White. The color of his nightmares. The sheet, arcing softly through the air before landing on the corpse of his wife.
He hardly recognized the man who’d flung himself at her body in consuming grief. He heard his screaming voice and didn’t know who had done that. He couldn’t connect with the Augustus from that day, because that Augustus was gone now, and in its place was the empty void where the light should be. Instead, there was only numbness.
Only Ana kept him moving.
She was his reason for waking. For dressing. For trying to choke down a meal, cooked by his deeply concerned mother. For listening, as the Sullivans explained what they’d laid out for Ekatherina’s service. For choosing the dress she’d be entombed in.
When he was with Ana, he could almost forget both the beauty and the horror of his short, tragic marriage.
Charles, Evangeline, and Elizabeth took their turns at his side. He didn’t need them, and he told them as much, but it wasn’t a deterrent. Maureen also came by, passing Olivia off to Lisette before sitting silently at his side. The silence he appreciated. In the silence, one could choose, because nothing was chosen for them.
“This, too, shall pass, son,” Irish Colleen said to him, but there was no value in saying things like this, because of course this would pass. All things did. The belief and knowledge in that eventual passing did nothing to allay the grief shrouding the moment. It did nothing to allay the guilt, that Augustus’ grief was more for the idea of a life he wished to live than for the loss of his wife.
Only in her death could he see how wrong he’d been to marry her.

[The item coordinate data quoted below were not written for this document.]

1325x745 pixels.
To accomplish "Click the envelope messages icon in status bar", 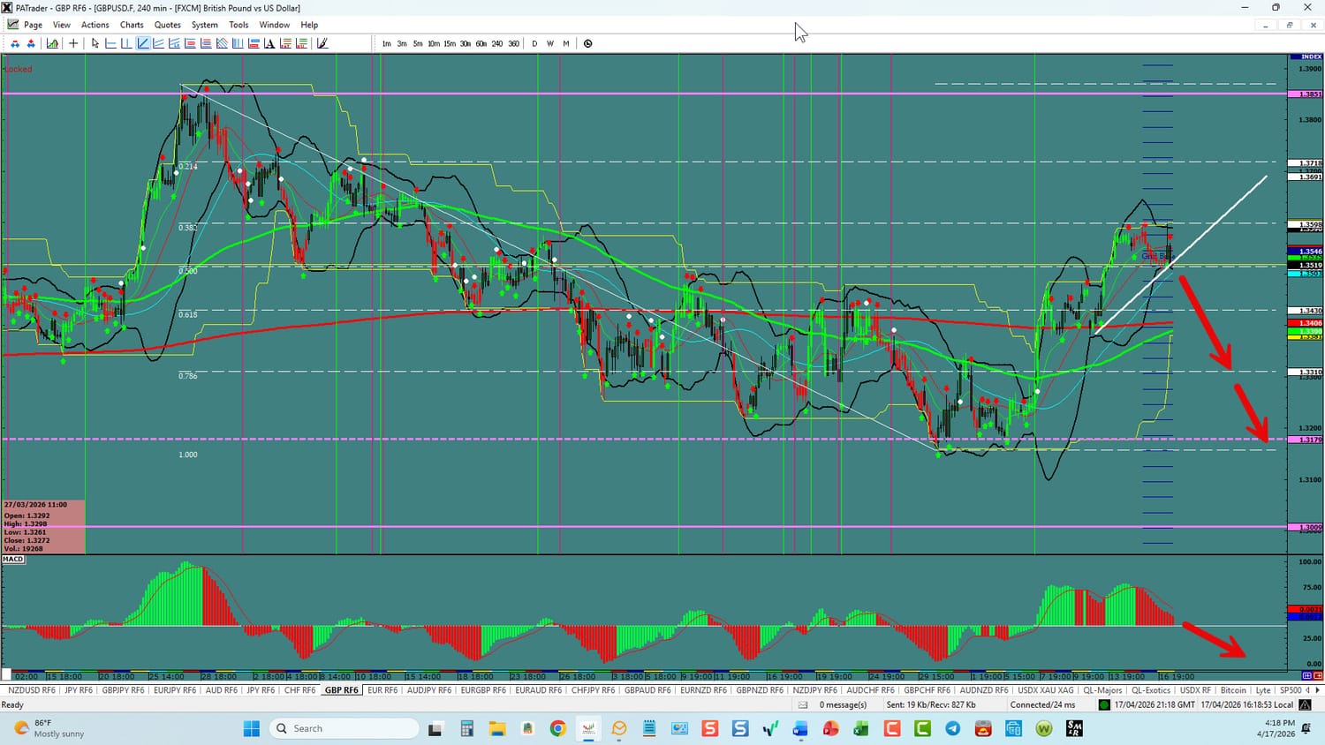I will [x=803, y=704].
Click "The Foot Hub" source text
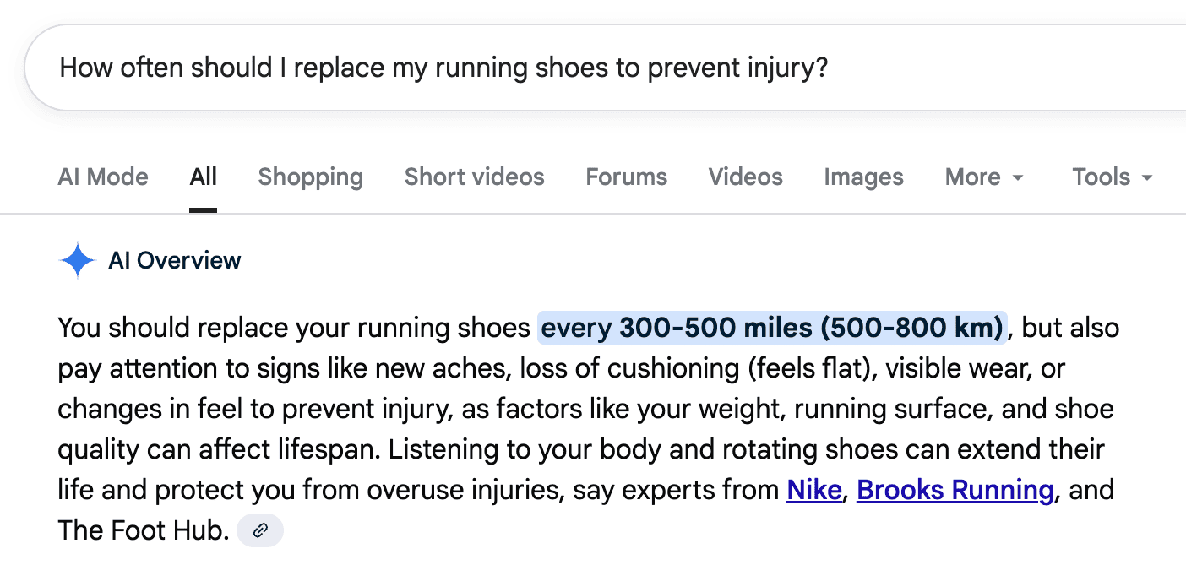Image resolution: width=1186 pixels, height=576 pixels. (x=143, y=530)
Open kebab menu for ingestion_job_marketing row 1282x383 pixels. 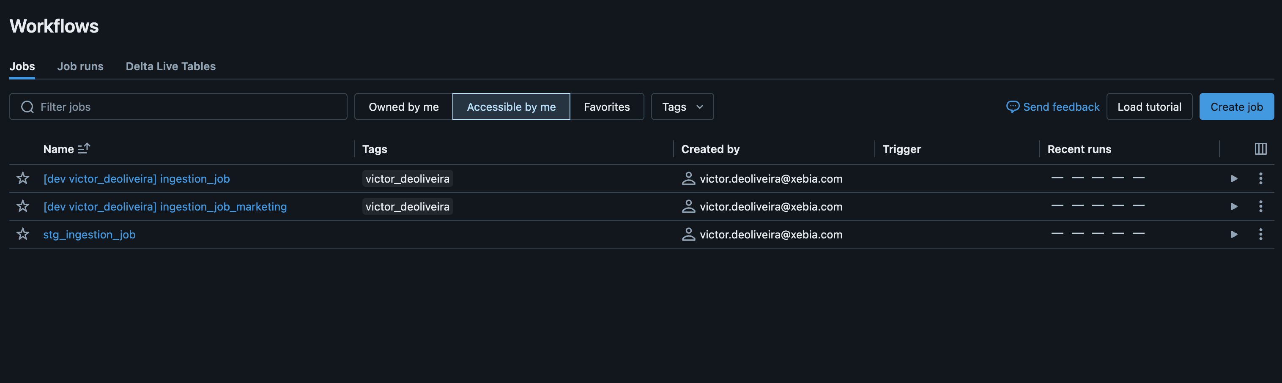(1260, 206)
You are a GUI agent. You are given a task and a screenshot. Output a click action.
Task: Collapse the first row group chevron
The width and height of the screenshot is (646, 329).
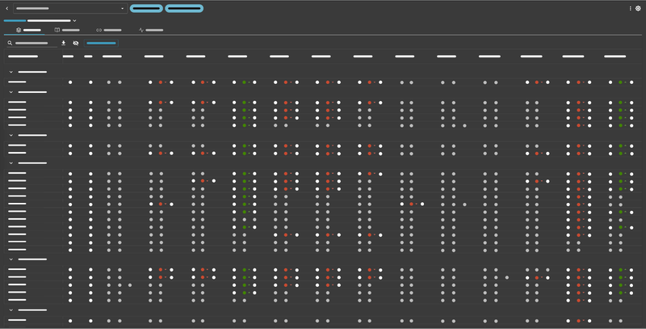(x=11, y=72)
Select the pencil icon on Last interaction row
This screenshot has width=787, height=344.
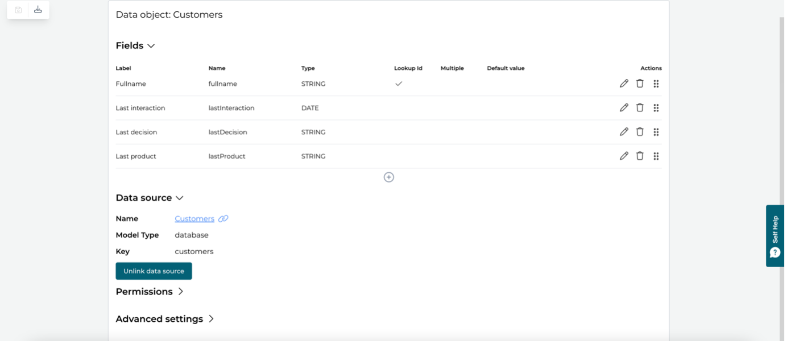624,107
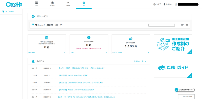Open the 入金 link

pyautogui.click(x=72, y=53)
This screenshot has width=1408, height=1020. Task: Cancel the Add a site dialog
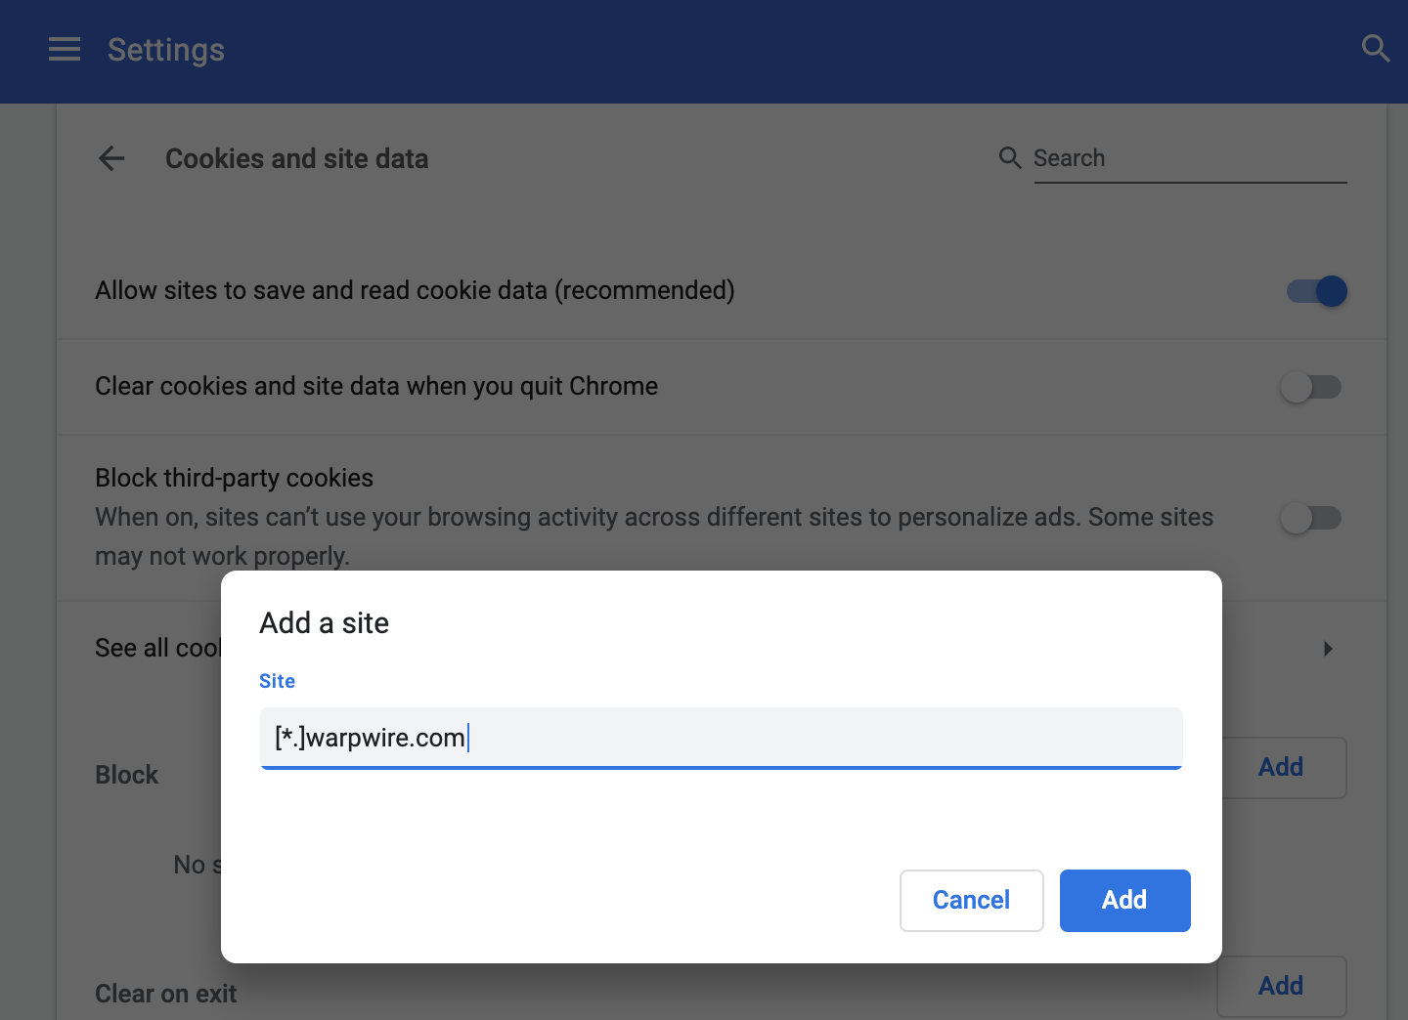tap(971, 901)
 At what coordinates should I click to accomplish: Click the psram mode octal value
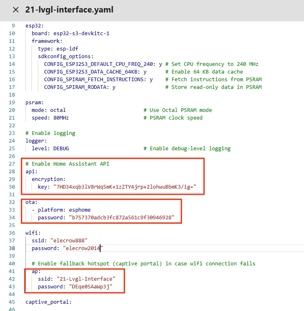58,110
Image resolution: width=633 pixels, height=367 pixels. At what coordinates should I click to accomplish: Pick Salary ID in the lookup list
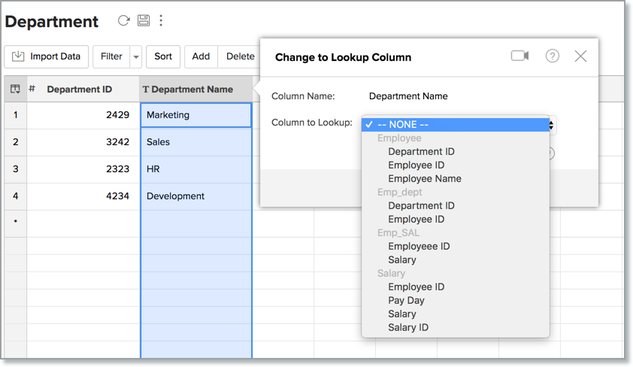pyautogui.click(x=408, y=328)
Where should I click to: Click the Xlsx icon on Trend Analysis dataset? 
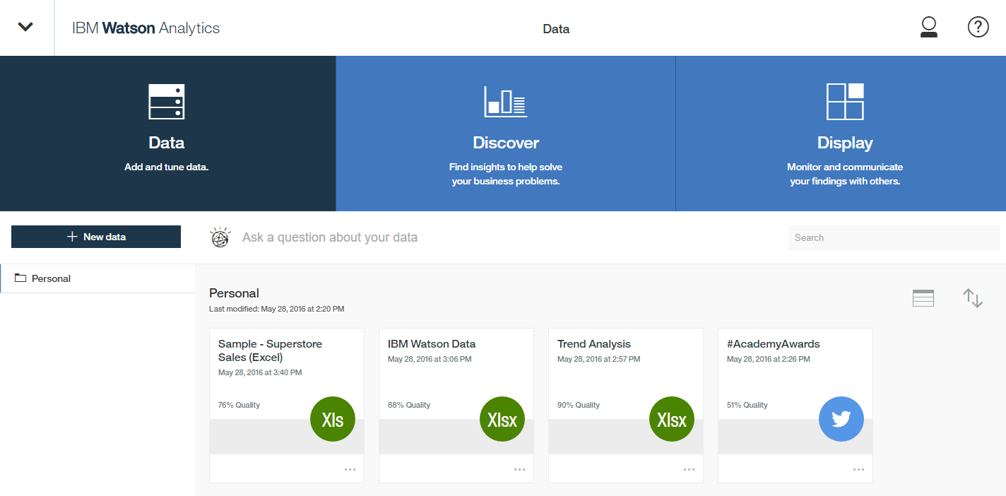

He no longer felt responsible for what happened. He was wiser than the weaknesses some men were prone to when up against the edge of their emotional capacity. This didn’t exonerate him, it only clarified his role in the matter.
He’d loved her. She’d loved another. He’d failed to understand the extent of her mental illness, and in turn, she’d failed him. They’d failed separately, and together, but the one good thing they’d ever done together now lay in the bassinet at his feet.
Augustus rocked Anasofiya. She didn’t sleep well, and the doctor suggested this might be because she’d never been nursed from her own mother. The wet nurse often left frustrated, returning with milk she’d expressed at home when Ana wouldn’t take to her nipple. Augustus didn’t know if there was any merit to the doctor’s declaration, but neither did he know if his relief in Ekatherina’s failure to nurse—his fear, too, that some of her darkness would transfer to Ana—was any more or less rational.
Anasofiya was his life now. He didn’t know or care if there was another woman out there waiting, because to even travel that path was to put upon his shoulders an expectation that to love and be loved was all there was to live for. He had that now, in a way he could never have with a romantic love. In her few days on earth, Ana had shown Augustus what love meant. In that love, he found the darkest fear of his life.
He would try and preserve the memory of Ekatherina’s happy days for their daughter, but he knew he would never fully shake the worry that Anasofiya had the darkness within her, too. If it took everything in him, so be it, but he would protect her from that. From herself. From her mother’s nature, which made up half of her.
The wet nurse arrived. She quietly knelt by the cradle, reaching for Anasofiya.
“No,” Augustus snapped. He hadn’t intended to sound so harsh, but he wasn’t prepared to apologize for it, either. “I’ll feed her.”
“But, sir, she has to learn to properly latch—”
“I said no,” he repeated. “I’m all she has now, and I need to learn to do this. There’s still enough milk in the fridge?”
“Well, yes, but—”
“Bring more when you can,” he said, reaching to take his daughter into his arms. His only real, true love. His reason for living. “In the meantime, please hand me the bottle in the chiller and see yourself out.”